O sırada korktuğum başıma geldi ve İspanyol yosunlarından birisi boğazıma dolandı. Önce biraz karşı koydum. Fakat artık enerjim kalmamıştı, zaten yaşamın da pek bir anlamı yoktu. Tünelin sonundan beyaz bir ışık geliyordu. Ona doğru gitmek istiyordum, fakat ona bile enerjim yoktu. Tam her şey bitti derken Naruto gibi kendimi toparlamayı başardım ve fotoğraf makinem ile vura vura boğazıma dolanmış olan o işgalci İspanyol yosununa dersini verdim. Bir sonraki sefere bu kadar şanslı olabilir miyim, bilemiyorum… Arabayla giderken hiç böyle dertleri olmuyor insanın.
Artık yol kenarından gitmem en doğrusu olacaktı. Fakat yol kenarından gitmenin de kendi riskleri vardı. Bisiklet üstünde insan iki dakika huzurlu hissedemiyordu. Çok hayati bir manevra esnasında sırf o anı belgelemek adına büyük bir risk alarak çektiğim aşağıdaki fotoğrafa bakmanızı istiyorum. Kırmızı pikapı görüyor musunuz? Korkmayın. İyiyim. Kıl payı ile kurtardım ve korkunç bir hızla yanımdan geçip gitti (emin değilim ama bana direksiyonunda kimse yokmuş gibi geldi)…
Tam o sırada hava açmaya başladı. Hep ya evde ya da laboratuvarımın korunaklı ortamında yaşadığım için cildimi güneşin korkunç ışınlarından korumalıydım. Çaresizce nereye saklanabileceğime bakınmaya başladım. Uzaktan aşağıdaki ağacı gördüm. Denize düşen yılana sarılırdı. Acele etmeliydim. Artık güç kalmamış olan bacaklarımla pedallara asıldım.

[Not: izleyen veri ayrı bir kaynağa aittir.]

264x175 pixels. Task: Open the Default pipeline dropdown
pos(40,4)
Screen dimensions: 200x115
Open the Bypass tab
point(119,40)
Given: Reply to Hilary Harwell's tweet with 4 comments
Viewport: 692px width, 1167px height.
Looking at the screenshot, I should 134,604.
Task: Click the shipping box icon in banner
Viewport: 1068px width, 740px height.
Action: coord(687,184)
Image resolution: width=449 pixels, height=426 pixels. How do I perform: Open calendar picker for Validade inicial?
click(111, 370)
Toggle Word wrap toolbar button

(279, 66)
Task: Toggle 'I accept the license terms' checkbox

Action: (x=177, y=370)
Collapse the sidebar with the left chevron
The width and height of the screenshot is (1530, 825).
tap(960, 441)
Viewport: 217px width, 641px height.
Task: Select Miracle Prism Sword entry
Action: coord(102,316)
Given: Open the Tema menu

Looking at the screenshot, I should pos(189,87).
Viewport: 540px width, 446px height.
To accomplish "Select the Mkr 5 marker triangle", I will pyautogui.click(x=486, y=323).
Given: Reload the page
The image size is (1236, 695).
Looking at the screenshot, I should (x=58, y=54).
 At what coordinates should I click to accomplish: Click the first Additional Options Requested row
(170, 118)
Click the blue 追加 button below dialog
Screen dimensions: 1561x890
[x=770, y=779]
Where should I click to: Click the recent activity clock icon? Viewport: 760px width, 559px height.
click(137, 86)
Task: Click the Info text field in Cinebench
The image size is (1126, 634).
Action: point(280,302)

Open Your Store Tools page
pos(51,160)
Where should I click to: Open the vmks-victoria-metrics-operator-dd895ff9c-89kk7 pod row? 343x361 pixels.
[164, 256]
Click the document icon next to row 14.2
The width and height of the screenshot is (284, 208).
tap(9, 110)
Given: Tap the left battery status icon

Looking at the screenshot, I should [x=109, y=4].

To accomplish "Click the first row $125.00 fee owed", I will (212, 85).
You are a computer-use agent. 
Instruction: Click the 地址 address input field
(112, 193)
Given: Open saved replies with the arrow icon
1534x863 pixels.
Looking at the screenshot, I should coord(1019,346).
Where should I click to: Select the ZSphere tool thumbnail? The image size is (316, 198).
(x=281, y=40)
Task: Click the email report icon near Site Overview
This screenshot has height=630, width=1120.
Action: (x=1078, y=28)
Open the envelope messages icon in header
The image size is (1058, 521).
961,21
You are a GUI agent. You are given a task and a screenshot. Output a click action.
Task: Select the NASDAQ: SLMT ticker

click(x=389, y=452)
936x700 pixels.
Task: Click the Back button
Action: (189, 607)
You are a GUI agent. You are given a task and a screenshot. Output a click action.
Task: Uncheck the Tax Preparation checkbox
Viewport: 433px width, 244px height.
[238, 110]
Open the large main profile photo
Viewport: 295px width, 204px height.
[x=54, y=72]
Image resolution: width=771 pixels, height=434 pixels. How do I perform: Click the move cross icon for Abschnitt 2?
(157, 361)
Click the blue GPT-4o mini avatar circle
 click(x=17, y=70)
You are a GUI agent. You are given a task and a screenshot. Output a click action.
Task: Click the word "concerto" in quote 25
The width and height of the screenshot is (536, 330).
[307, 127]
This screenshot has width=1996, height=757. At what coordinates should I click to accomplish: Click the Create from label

Muhteşem bir zamanlama ile ağaca vardım. Yukarıdaki fotoğraf ile aşağıdaki fotoğrafın arasının 11 dakika olduğunu da söylemek isterim (nasıl bir yorgunluk, nasıl bir işkence siz hayal edin). Ağacın altına girdiğimde güneşin korkunç ışınları çoktan yeryüzüne ulaşmıştı. Ağaç onları tamamen durduramıyordu, fakat orada olmak hiç yoktan iyiydi.
Bununla beraber ağacın altında bir katman haline gelmiş yapraklar kim bilir ne tür korkunçluklara ev sahipliği yapıyor, altında kim bilir neleri saklıyordu. Bu yüzden kendimi korumaya almak için ağacın bir dalına çıkıp orada saklanmaya karar verdim. Fakat tam içimden “Güneş kaybolana kadar burada dinlenebilirim” diye geçirirken bisikletimin devrildiğini duydum. Moralim çok bozulmuştu. Bu hem çok yorgun hem de çok moralsiz olan benim:
Kalan yol sağlıklı bir insan için çok fazla bir şey sayılmazdı. Fakat yorgunluk ve Güneş katlanılır gibi değildi. Hayatın vücudumdan çekilmeye başladığını hissedebiliyordum. Hastanenin otoparkına girdiğim zaman “medeniyet, nihayet” dedim. O an bisikletten inip asfaltı öpesim geldi, fakat tekrar binecek güç bulamam diyerek bunu başka bir zamana erteledim. Enerji konusunda dikkatli davranmalıydım.
Sevgili okurlar, yukarıdaki fotoğraf ile aşağıdaki fotoğrafın arası tam 17 dakika. Aşağıdaki yazının yukarıdaki fotoğrafta nerede olduğunu görebilirsiniz. Ne kadar yavaş ilerlediğimi ve ne kadar yorgun olduğumu hayal etmenizi istiyorum.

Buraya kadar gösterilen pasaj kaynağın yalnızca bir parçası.